Hello friends, before we head into the final part of Job, I’m delighted to share news on an exciting new book release from my small press, as well as tour dates for Ireland this autumn. Good cheer, Martin
New release from Cista Mystica Press: Sunlilies: Eastern Orthodoxy As a Radical Counterculture
Upcoming tour, Ireland, October 2023, info and tickets: Medicine House Tour
God is the origin of both need and supply, the father of our necessities, the abundant giver of the good things. Right gloriously he meets the claims of his child! The story of Jesus is the heart of his answer, not primarily to the prayers, but to the divine necessities of the children he has sent out into his universe.
George MacDonald, sermon on Job
As we’ve all heard many times – and are absorbing the reality – getting older is bittersweet.

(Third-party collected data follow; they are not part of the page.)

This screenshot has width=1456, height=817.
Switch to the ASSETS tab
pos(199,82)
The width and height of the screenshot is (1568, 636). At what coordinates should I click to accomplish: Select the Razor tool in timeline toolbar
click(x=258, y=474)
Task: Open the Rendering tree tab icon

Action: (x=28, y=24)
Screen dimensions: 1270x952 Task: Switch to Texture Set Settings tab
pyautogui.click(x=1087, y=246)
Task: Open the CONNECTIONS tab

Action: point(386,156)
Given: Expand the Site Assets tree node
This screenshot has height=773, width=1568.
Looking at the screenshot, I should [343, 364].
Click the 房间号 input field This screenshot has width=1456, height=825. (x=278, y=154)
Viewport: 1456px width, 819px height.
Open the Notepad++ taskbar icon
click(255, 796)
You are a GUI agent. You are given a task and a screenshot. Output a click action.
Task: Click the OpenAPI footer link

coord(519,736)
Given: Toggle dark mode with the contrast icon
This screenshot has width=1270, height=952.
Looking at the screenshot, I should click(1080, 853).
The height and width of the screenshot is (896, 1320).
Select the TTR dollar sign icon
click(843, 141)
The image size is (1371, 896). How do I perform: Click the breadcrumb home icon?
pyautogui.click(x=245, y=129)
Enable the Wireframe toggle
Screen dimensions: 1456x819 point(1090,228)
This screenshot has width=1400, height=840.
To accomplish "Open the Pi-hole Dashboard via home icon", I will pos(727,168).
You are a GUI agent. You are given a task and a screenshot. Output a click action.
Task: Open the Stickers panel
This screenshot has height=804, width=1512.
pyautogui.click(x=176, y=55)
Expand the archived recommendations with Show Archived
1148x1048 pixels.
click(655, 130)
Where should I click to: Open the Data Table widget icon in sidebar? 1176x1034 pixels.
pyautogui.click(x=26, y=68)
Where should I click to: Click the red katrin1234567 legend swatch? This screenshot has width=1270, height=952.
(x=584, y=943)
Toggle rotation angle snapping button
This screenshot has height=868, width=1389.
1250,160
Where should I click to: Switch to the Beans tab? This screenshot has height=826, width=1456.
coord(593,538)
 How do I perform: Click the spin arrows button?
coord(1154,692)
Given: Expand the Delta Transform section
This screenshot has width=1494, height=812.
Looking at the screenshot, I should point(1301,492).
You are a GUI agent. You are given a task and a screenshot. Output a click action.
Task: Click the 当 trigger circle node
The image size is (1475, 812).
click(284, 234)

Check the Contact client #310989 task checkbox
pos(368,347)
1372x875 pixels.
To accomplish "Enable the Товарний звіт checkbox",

I wasn’t great at being young. It didn’t quite stick, but I’m not yet old. In mid-life I experience all sorts of satisfactions that were denied me back then. I get to earn a living doing what I truly love, I cherish being a father with a hugely interesting daughter, I have real, abiding friendships about me, I have a faith. And I also feel the swiftness of it all, and a body that in terms of its energy peaked sometime back. I no longer take for granted endless decades rolling out before me. I’m having some of the quintessential encounters of lived experience, and yes, it’s paradoxical and bittersweet. This flower I have in my hand, by nature of its very bloom is already dying. Sounds trite but it’s not when it really hits you. We are all working out some variant of this.
It may seem odd to speak so personally in response to the story of Job, but if we don’t I think we are rather missing a trick. I don’t want to keep it at a distance because it’s telling me so much about the human experience of consciousness, of dark material.